Elle n'est pas méchante, juste désespérée, mais son geste révolte l'aînée, Manon, qui est bien plus vieille que ses 12 ans. Elle convainc des membres de la deuxième famille représentée dans le film, ses cousins, d'enlever une vieille dame pour convaincre les autorités de laisser Mimi vivre parmi les siens. Cette idée lui est venue, bien sûr, en voyant les bulletins spéciaux générés par l'enlèvement de deux hommes par le Front de Libération du Québec (FLQ).
La candeur du quatuor est belle à voir, même si on s'inquiète pour la suite des choses. Les deux plus vieux, Manon et Martin, sont d'abord portés par le désir de sauver Mimi, mais à partir du moment où ils se réfugient à la campagne, une autre idée s'installe, presque malgré eux. Leur petit groupe vit dans l'harmonie, bien plus que leurs familles respectives. C'est comme s'il annonçait l'émergence des communes.
Placer des jeunes dans une telle situation nécessitait une direction d'acteurs impeccable. Or, c'est l'une des forces de ce film, en particulier le duo incarné par Milya Corbeil-Gauvreau et Anthony Bouchard. Manon porte l'histoire sur ses frêles épaules, tandis que Mimi est drôle, spontané, adorable. On croit à leur relation fondée sur un amour inconditionnel, proche de celui qui unit une mère et son enfant.
En même temps, Les rois mongols montre comment la Crise d'octobre a été vécue dans les rues de Montréal, où sont apparus des véhicules militaires et des soldats ne parlant pas toujours français. Les pires, cependant, sont les policiers chargés d'arrêter des gens qu'on soupçonne d'entretenir des sympathies avec le FLQ. La violence de certaines interventions, totalement gratuite, illustre où peut mener l'abolition de l'État de droit.
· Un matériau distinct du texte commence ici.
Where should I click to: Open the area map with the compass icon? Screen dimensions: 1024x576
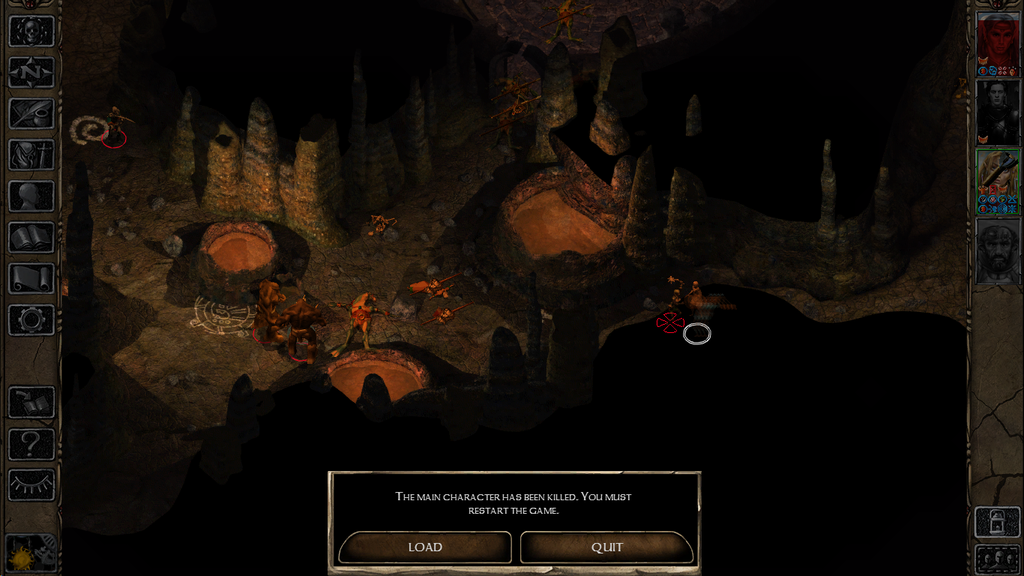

Ce qui est tout aussi pertinent, c'est l'impact de la crise sur la deuxième famille, celle des cousins. Le père, un ouvrier qui trône dans son appartement en camisole, une bière à la main, appuie vigoureusement la répression aveugle commandée par les gouvernements Trudeau et Bourassa. Il ne comprend pas, non plus, comment son fils aîné entend mener sa vie, lui qui tient des propos «révolutionnaires» tout en étudiant en sociologie à l'université.
C'est le cas typique de l'homme qui se croit né pour un petit pain et, ce qui est plus grave, qui pense que ce modèle devrait s'appliquer à sa descendance. Pour qui a connu les années 1970, cette image est familière. Elle est la quintessence du Québec résigné, un brin Ti-Coune, le Québec de Nestor et Patof, le Québec de ceux qui prennent plaisir à frotter leurs chaînes.
Il est tentant de croire que cette attitude est révolue, mais une fois sorti de la salle de cinéma, on s'interroge à ce sujet. Les modes ont changé depuis 1970. Même la forme des bouteilles de bière n'est plus la même, mais les Québécois ont-ils changé autant qu'on se plaît à l'imaginer? C'est l'une des questions que pose ce ratoureux de Luc Picard.